Express as a JSON list of strings the lines starting at the one containing "All [603, 403]" and ending at the one containing "(632, 270).", with one string per line and blank lines omitted.

• • • • • • •

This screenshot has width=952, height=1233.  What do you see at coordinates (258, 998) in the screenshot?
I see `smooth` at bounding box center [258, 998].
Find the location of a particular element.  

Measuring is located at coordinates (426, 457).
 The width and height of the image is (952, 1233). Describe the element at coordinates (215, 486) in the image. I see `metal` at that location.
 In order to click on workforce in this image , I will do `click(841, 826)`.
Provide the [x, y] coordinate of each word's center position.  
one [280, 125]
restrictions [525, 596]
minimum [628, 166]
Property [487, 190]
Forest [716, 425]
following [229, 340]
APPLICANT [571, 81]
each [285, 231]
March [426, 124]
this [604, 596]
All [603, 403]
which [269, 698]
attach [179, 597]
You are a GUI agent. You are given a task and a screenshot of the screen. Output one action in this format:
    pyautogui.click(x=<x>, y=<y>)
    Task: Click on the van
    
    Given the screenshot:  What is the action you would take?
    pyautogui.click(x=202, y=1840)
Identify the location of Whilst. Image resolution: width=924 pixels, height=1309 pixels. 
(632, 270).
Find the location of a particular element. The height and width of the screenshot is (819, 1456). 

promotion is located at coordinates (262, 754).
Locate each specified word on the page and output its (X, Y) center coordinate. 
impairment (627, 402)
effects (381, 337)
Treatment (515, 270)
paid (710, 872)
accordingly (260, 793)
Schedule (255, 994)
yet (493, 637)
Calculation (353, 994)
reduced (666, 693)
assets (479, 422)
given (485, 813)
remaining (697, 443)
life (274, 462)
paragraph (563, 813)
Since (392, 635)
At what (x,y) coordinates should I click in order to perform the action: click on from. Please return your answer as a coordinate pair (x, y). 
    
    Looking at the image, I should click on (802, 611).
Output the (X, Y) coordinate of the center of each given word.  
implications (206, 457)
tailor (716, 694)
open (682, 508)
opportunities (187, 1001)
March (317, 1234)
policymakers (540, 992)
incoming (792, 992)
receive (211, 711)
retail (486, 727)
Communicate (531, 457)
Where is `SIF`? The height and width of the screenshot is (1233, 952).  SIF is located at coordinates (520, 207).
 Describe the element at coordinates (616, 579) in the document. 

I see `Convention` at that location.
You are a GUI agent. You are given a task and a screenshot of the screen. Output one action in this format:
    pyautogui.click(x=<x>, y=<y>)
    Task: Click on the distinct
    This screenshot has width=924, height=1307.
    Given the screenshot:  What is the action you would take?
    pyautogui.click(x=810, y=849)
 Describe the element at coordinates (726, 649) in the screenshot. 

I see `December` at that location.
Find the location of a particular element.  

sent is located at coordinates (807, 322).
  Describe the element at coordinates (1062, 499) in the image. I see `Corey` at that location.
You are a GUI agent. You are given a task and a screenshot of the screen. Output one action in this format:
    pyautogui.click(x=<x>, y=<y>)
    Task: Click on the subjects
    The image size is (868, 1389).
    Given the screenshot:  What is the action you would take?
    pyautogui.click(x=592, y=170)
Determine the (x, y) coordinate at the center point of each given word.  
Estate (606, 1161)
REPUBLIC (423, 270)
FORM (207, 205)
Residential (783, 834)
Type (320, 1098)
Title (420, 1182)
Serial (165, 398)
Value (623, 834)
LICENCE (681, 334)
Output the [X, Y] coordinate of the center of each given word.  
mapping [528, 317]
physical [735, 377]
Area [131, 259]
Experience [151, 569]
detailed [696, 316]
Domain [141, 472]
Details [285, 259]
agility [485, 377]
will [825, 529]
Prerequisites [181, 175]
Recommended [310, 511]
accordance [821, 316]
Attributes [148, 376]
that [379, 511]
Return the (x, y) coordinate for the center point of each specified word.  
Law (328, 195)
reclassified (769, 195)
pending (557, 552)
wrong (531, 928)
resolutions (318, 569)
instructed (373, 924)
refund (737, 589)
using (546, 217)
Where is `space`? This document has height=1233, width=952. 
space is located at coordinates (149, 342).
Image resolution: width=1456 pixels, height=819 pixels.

• • • • • • •

:: Response ::
[
  "All [603, 403]",
  "which [269, 698]",
  "attach [179, 597]",
  "You are a GUI agent. You are given a task and a screenshot of the screen. Output one action in this format:",
  "    pyautogui.click(x=<x>, y=<y>)",
  "    Task: Click on the van",
  "    Given the screenshot:  What is the action you would take?",
  "    pyautogui.click(x=202, y=1840)",
  "Identify the location of Whilst. Image resolution: width=924 pixels, height=1309 pixels. ",
  "(632, 270)."
]